● **Set task A**
Decide whether each statement below agrees with the passage about failure: (i) The writer finds failure easier to process when it seems to qualify as a failure. (ii) The writer always works through the grief process by sharing it with trusted people. (iii) The writer calls parameters the most helpful thing. For each, answer yes or no and quote the words of the passage that decide it.

In our recent ‘Celebrating Failure’ Wānanga, I realized how much easier failure is for me to process if I somehow think that my failure ‘qualifies’. If I fall over, or don’t get an interview, or miss a deadline, or get fired, I’m quick to name the situation as a Moment of Failure.
The David Attenborough voice in my head announces it to my whole being: ‘and if you approach carefully enough, you’ll see our subject experiencing the very thing that she has feared. This is how the specimen fails…’
Somehow, believing that an outside eye would call it a failure makes it easier for me to acknowledge it openly to myself and others, and brings me a flash-forward moment to the time when I will look back and tell the story of this very moment with merry hyperbole. Once I’ve named it, I’ve made a miniature grief cycle available to myself. I can then lean into the uncomfortable emotions, the disappointment, the sadness, the shame, in full. Sometimes it’s about sharing this process with people who I trust, and sometimes it’s all about allocating myself time to sit with the loss- which is when I notice how attached or entitled I may have been feeling to a victory. Parameters are my most helpful thing – I think ‘I’ll go home for an hour and fit feeling guttered about it in before rehearsal at 6’. I’m lucky in that I find that if I do lean far enough into the painful feelings, I can plug the hole in my self-confidence bucket with tears, tissues, acknowledgement and courage to move forward, all pretty quickly.

● **Entries supplied**
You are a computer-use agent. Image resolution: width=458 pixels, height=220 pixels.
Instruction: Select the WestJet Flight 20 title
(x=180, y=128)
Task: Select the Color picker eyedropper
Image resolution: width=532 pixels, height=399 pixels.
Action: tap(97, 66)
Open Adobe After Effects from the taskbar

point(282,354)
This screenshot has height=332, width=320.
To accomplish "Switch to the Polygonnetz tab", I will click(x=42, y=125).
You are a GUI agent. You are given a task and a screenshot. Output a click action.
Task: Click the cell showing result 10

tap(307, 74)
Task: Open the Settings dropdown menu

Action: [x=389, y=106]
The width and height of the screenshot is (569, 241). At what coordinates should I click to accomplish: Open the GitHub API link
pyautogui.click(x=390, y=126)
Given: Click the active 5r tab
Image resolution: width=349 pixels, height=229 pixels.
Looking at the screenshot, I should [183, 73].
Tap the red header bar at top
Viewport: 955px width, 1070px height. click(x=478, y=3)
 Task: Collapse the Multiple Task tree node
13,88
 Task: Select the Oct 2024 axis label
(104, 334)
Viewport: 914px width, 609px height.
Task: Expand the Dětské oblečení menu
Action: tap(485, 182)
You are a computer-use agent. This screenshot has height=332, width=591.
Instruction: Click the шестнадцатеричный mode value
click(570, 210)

---

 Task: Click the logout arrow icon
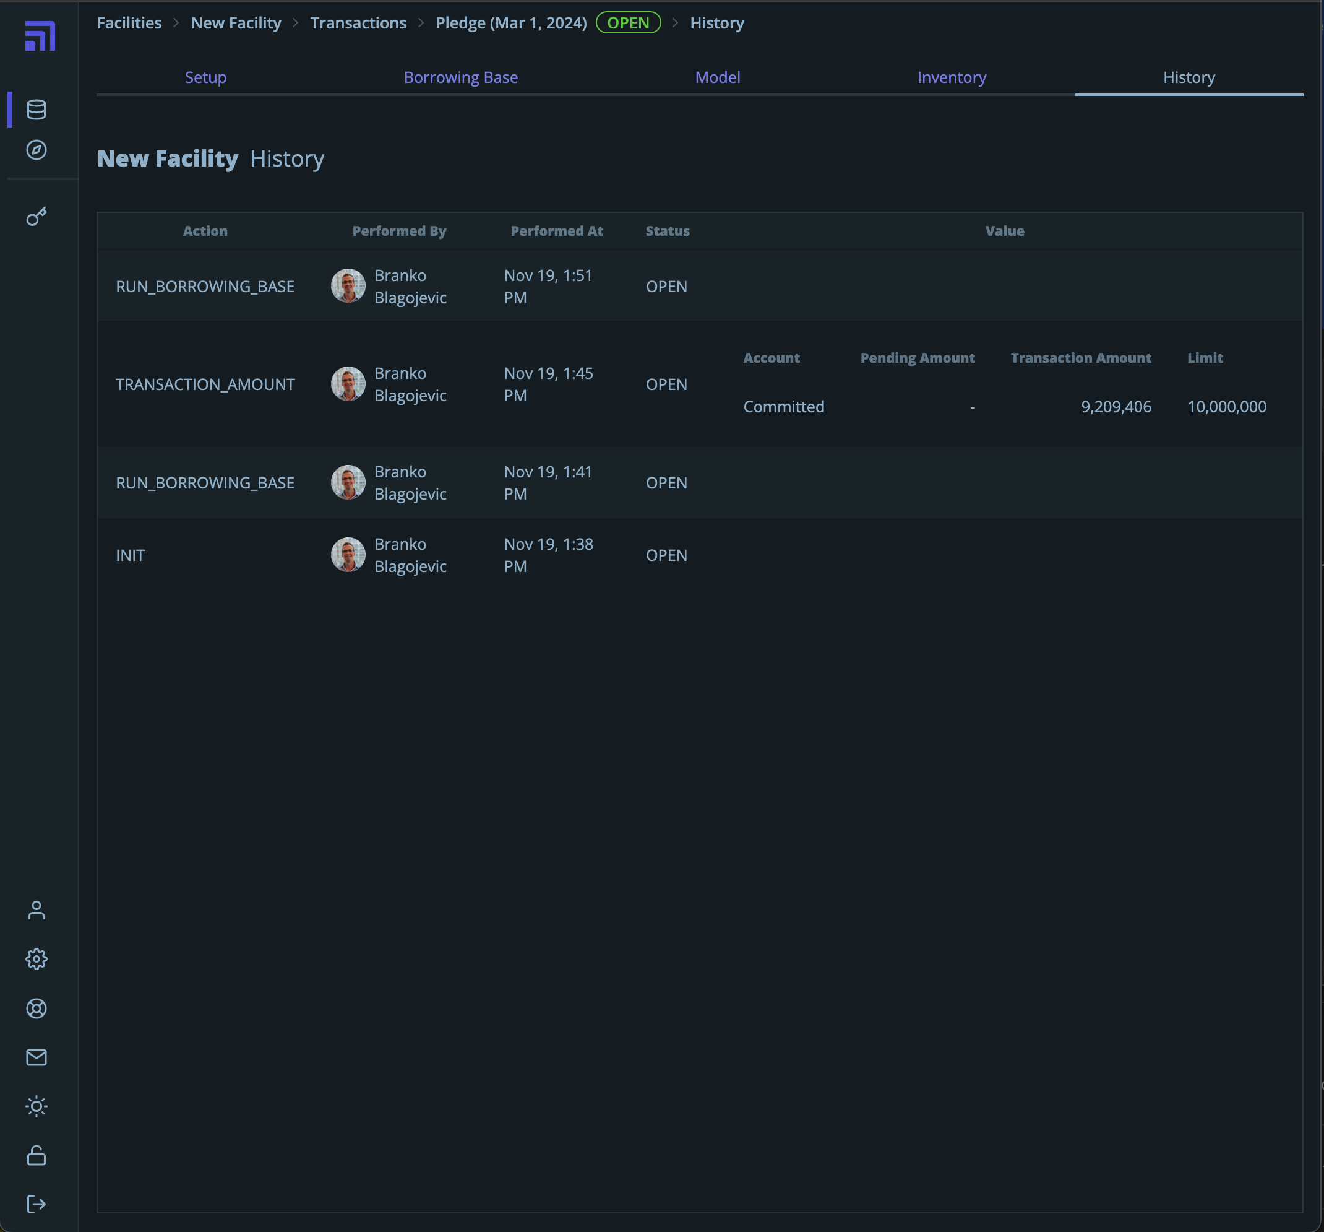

● **Set task B**
Rewrite the rows between the lines holding "Open Adobe After Effects from the taskbar" and "click(570, 210)", inclusive, replacing "Instruction" with "Command" and leaving everything else unchanged.

● **Worked answer A**
(i) Yes: "I realized how much easier failure is for me to process if I somehow think that my failure ‘qualifies’."
(ii) No: "Sometimes it’s about sharing this process with people who I trust, and sometimes it’s all about allocating myself time to sit with the loss"
(iii) Yes: "Parameters are my most helpful thing"

● **Worked answer B**
Open Adobe After Effects from the taskbar

point(282,354)
This screenshot has height=332, width=320.
To accomplish "Switch to the Polygonnetz tab", I will click(x=42, y=125).
You are a GUI agent. You are given a task and a screenshot. Output a click action.
Task: Click the cell showing result 10

tap(307, 74)
Task: Open the Settings dropdown menu

Action: [x=389, y=106]
The width and height of the screenshot is (569, 241). At what coordinates should I click to accomplish: Open the GitHub API link
pyautogui.click(x=390, y=126)
Given: Click the active 5r tab
Image resolution: width=349 pixels, height=229 pixels.
Looking at the screenshot, I should [183, 73].
Tap the red header bar at top
Viewport: 955px width, 1070px height. click(x=478, y=3)
 Task: Collapse the Multiple Task tree node
13,88
 Task: Select the Oct 2024 axis label
(104, 334)
Viewport: 914px width, 609px height.
Task: Expand the Dětské oblečení menu
Action: tap(485, 182)
You are a computer-use agent. This screenshot has height=332, width=591.
Command: Click the шестнадцатеричный mode value
click(570, 210)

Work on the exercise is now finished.